OBJECTIVE » From the forum thread below about identifying a female fish, list every kind of fish the writer names, in the order each first appears.

SOURCE TEXT »

It's hard to say with those pics. They look like female colombian 'wallacii' to me, but lacking the bright orange rim to the dorsal ocelli. The lack of coloration on the body could be becuase she wasn't settled in yet. I don't think she's a Xingu dwarf though. So right now I'm leaning towards regani, though Spencer getting them from Colombia is throwing me off. There are no regani known from Colombia or even the Rio ***** in Brazil.

It's good they are out more, get pics of both the male and female if you can. My noto's were the only shy dwarves I had, but that's becuase they had an atilla acara with them. Oh and my female regani when she was by herself in a tank. My comps and 'wallacii' were out all the time, as was my lone noto (2nd time keeping them) again until he was put alone in a tank.


----------



## gage (Feb 7, 2007)

Will try and get more pics.

INFORMATION SHOWN »
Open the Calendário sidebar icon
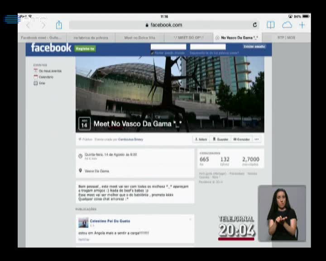Image resolution: width=326 pixels, height=261 pixels. (x=36, y=77)
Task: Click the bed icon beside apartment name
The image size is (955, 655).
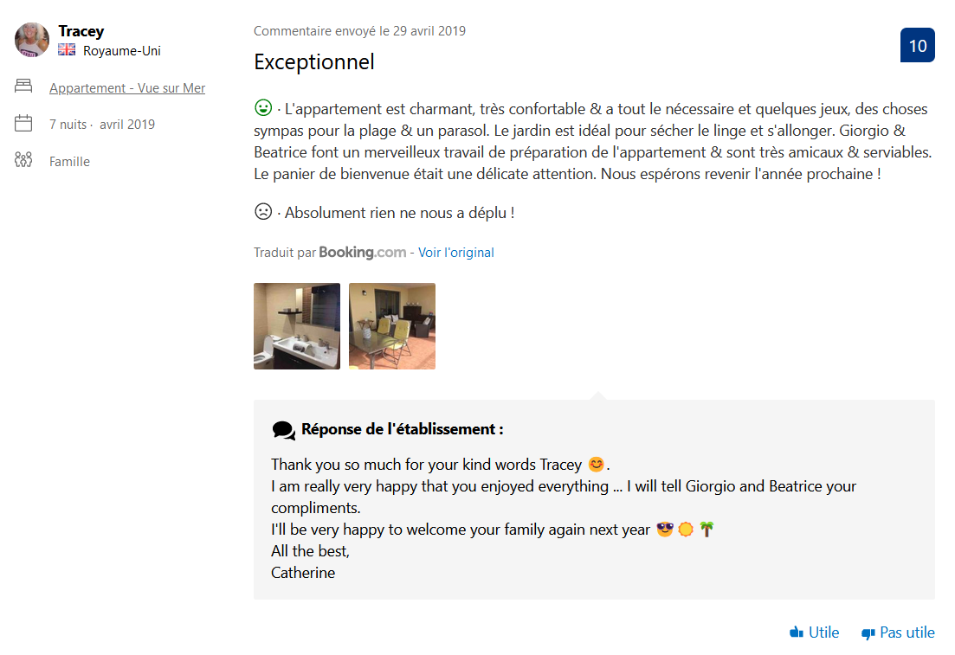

SOLUTION FOR THIS TASK » 'wallacii', Xingu dwarf, regani, noto, atilla acara, comps